2 Gold v. Phillips, 10 Johns. 414; affirmed in Mallory v. Gillett, 21 N. Y. 416. But see Furbish v. Goodnow, 98 Mass. 297, discussed post, § 214 c. See Winn v. Hillyer, 43 Mo. App. 139.

§ 172. Under this same general head it would seem proper to place the numerous cases which hold that a verbal acceptance of, or a verbal promise to accept, a bill of exchange, is not within the statute, where the promisor holds funds of the drawer to meet it. Here no new obligation is imposed upon the promisor. He owes the drawer the amount of the funds in his hands, and by agreement with him, recognized by the payee, he pays the drawer by paying his creditor.1

§ 172 a. In the case of Townsley v. Sumrall,2 the Supreme Court of the United States held that where the defendant, in consideration that the plaintiff would purchase a bill already drawn or to be thereafter drawn, and as an inducement to the purchase, verbally promised to accept the bill, and a bill was drawn and purchased upon the credit of such promise for a sufficient consideration, such verbal promise to accept was binding upon the defendant. The opinion says: "It is an original promise to the purchaser, not merely a promise for the debt of another; and having a sufficient consideration to support it, in reason and justice as well as in law, it ought to bind him.

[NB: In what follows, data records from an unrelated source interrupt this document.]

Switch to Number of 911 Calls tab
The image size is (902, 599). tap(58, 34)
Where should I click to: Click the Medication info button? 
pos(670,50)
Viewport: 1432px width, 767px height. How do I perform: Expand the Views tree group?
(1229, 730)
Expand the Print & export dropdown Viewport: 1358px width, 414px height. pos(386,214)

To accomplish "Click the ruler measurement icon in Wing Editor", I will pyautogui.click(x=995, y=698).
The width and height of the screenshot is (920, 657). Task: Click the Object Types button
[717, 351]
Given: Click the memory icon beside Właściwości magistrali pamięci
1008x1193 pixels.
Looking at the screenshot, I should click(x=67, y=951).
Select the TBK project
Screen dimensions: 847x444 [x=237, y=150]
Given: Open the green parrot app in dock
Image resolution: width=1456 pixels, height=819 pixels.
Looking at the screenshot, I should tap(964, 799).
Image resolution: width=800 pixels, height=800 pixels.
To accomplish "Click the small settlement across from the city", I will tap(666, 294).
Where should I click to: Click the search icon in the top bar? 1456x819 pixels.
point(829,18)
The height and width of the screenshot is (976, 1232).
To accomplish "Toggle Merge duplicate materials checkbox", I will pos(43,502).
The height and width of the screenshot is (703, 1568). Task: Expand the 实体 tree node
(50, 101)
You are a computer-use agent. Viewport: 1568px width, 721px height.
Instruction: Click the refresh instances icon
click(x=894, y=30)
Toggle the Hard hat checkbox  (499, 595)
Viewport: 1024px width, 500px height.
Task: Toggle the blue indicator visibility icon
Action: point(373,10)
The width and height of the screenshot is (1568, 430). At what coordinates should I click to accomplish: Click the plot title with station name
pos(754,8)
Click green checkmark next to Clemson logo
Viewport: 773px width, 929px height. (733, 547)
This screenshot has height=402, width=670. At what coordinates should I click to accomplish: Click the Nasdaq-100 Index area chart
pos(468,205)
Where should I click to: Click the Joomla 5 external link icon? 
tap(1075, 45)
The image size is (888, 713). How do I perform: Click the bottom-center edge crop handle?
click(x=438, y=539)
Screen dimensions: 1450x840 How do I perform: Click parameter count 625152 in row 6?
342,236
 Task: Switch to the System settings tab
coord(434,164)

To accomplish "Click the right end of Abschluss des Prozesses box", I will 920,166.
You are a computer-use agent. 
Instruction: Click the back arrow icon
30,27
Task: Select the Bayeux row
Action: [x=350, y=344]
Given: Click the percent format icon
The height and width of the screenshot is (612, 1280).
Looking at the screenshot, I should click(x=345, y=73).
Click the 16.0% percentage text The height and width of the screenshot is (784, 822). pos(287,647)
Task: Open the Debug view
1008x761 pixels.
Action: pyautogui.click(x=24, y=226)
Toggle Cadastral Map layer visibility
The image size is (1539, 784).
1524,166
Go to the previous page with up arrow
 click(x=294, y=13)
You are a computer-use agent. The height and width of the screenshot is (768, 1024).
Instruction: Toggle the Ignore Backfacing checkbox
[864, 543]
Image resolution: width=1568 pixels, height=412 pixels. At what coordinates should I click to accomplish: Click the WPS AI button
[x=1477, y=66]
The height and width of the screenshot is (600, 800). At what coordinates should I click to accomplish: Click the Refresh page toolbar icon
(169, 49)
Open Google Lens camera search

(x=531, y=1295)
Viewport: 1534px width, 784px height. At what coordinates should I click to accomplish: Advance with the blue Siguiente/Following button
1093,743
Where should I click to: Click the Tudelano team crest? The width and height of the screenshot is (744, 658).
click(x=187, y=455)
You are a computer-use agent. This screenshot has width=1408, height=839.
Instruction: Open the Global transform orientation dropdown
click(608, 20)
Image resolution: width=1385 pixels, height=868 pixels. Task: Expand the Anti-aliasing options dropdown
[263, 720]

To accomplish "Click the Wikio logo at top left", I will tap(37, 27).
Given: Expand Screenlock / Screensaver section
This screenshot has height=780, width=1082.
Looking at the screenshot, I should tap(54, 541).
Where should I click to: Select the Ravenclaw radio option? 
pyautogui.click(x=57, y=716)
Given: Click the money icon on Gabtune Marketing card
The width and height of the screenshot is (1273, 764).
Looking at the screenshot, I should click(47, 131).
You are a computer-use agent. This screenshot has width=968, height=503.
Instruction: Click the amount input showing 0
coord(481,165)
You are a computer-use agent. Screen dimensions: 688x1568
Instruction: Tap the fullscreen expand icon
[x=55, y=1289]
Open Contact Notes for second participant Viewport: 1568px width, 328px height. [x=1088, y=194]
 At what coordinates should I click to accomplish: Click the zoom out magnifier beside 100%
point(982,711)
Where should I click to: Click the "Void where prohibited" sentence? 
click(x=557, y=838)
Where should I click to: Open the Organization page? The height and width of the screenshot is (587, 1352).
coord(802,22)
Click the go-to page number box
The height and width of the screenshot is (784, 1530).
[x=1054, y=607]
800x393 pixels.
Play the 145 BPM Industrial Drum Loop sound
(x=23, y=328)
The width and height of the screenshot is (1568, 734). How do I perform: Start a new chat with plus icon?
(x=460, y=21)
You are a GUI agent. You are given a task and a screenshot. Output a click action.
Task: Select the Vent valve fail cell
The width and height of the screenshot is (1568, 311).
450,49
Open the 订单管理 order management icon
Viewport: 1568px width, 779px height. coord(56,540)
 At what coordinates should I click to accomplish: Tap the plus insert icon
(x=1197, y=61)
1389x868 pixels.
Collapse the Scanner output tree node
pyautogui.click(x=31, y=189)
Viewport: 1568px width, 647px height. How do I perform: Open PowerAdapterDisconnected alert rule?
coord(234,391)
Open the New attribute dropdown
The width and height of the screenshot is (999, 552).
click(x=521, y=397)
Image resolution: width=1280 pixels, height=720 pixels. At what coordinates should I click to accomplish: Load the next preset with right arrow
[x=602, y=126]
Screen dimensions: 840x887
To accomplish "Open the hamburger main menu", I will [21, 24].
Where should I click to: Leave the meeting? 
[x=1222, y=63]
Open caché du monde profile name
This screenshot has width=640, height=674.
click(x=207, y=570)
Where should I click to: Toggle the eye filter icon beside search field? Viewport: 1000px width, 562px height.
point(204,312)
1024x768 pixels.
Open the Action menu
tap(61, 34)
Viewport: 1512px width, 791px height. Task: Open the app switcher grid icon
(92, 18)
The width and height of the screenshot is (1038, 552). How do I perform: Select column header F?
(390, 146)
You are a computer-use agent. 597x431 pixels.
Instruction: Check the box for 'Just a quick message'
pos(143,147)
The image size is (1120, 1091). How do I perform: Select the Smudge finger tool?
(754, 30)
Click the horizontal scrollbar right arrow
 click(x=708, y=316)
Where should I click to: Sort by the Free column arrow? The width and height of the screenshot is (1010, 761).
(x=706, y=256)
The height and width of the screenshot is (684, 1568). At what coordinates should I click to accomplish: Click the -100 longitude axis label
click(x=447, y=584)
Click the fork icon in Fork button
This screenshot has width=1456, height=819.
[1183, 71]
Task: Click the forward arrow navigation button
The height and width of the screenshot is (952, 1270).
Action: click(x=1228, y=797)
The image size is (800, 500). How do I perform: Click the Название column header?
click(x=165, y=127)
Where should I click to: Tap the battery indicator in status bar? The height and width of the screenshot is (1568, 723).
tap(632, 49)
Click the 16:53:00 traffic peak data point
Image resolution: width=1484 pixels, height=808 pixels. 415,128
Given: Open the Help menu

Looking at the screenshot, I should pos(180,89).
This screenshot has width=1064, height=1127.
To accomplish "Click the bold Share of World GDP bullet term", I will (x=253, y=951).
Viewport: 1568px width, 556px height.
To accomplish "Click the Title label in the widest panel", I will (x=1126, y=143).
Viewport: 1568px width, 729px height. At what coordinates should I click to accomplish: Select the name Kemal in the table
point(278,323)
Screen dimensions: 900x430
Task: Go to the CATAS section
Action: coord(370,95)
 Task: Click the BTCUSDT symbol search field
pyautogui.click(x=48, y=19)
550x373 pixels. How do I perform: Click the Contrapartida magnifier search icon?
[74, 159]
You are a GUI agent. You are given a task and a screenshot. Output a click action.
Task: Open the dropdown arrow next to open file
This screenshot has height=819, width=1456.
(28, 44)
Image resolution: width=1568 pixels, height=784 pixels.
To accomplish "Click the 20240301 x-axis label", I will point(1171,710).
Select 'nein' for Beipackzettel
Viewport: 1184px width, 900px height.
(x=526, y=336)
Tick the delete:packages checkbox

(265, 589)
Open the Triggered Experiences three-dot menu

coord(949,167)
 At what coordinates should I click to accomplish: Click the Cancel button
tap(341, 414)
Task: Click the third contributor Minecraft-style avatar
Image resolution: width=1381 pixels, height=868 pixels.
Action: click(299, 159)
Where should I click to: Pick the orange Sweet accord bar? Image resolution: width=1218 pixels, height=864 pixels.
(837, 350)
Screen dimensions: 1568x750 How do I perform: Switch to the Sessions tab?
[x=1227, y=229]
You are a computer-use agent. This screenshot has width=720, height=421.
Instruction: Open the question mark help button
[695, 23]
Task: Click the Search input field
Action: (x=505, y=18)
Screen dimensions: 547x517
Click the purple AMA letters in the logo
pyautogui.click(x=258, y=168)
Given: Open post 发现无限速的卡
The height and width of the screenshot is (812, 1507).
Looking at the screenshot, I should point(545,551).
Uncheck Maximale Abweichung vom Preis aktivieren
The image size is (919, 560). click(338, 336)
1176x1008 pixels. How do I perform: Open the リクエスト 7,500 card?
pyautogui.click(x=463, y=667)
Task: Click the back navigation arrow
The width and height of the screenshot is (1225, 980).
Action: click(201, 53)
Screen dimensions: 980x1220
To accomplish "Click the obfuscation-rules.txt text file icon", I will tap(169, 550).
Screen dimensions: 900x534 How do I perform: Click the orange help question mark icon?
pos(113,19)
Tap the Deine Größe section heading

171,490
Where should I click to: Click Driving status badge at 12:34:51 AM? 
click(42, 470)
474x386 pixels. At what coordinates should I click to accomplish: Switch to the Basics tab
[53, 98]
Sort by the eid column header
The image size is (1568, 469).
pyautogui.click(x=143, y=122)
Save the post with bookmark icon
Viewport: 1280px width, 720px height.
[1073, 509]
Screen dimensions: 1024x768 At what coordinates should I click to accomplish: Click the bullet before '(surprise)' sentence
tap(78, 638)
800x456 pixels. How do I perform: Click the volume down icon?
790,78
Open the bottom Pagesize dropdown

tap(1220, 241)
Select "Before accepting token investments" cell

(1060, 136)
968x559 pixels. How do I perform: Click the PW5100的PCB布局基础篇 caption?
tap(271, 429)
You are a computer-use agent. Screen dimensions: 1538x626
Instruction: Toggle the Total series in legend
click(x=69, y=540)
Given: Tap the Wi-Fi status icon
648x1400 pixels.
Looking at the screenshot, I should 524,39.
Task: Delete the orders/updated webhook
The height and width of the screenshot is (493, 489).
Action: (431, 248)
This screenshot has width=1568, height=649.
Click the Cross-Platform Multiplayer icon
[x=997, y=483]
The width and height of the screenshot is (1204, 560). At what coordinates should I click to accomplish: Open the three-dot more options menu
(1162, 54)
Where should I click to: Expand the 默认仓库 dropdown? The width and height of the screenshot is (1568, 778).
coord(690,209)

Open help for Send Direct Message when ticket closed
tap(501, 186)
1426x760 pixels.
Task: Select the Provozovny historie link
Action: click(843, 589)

It is of no consequence that the direct consideration moves to a third person, as in this case to the drawer of the bill; for it moves from the purchaser and is his inducement for taking the bill. He pays his money upon the faith of it, and is entitled to claim the fulfilment of it. It is not a case falling within the objects or the mischiefs of the Statute of Frauds. If A. says to B., pay so much money to C. and I will repay it to you, it is an original independent promise; and if the money is paid upon the faith of it, it has been always deemed an obligatory contract even though it be by parol; because there is an original consideration moving between the immediate parties to the contract. Damage to the promisee constitutes as good a consideration as benefit to the promisor. In cases not absolutely closed by authority, this court has already expressed a strong inclination not to extend the operation of the Statute of Frauds so as to embrace original and distinct promises made by different persons at the same time upon the same general consideration. D'Wolf v. Rabaud, 1 Peters, 476."1

1 Pillans v. Van Mierop, 3 Burr. 1663; Grant v. Shaw, 16 Mass. 341; Shields v. Middleton, 2 Cranch (C. C.) 205; Pike v. Irwin, 1 Sand. (N. Y.) 14; Strohecker v. Cohen, 1 Speers (S. C.) Law 349; Leonard v. Mason, 1 Wend. (N. Y.) 522; Raborg v. Peyton, 2 Wheat. (U. S.) 385; Townsley v. Sumrall, 2 Peters (U. S.) 170; Nelson v. First Nat Bank of Chicago, 48 111. 36; O'Donnell v. Smith, 2 E. D. Smith (N. Y.) 124; Spalding v. Andrews, 48 Pa. St. 411; Laflin & Band Powder Co. v. Sinsheimer, 48 Md. 411; Walton v. Mandeville, 56 Iowa 597; Louisville R. R. v. Caldwell, 98 Ind. 245; Espalla v. Wilson, 86 Ala. 487; Neumann v. Shroeder, 71 Texas 81; Kohn v. First National Bank, 15 Kansas * 428; In re Goddard's Estate, 29 Atl. Rep. (Vt.) 634.